Data for this exercise =
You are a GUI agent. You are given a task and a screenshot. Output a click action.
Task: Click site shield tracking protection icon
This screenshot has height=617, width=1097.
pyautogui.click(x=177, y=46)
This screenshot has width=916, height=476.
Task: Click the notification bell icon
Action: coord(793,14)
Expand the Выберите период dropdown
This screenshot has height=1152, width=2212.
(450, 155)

Work request = Every record above needs to be repeated word for word.

Answer to this problem =
You are a GUI agent. You are given a task and a screenshot. Output a click action.
Task: Click site shield tracking protection icon
This screenshot has height=617, width=1097.
pyautogui.click(x=177, y=46)
This screenshot has width=916, height=476.
Task: Click the notification bell icon
Action: coord(793,14)
Expand the Выберите период dropdown
This screenshot has height=1152, width=2212.
(450, 155)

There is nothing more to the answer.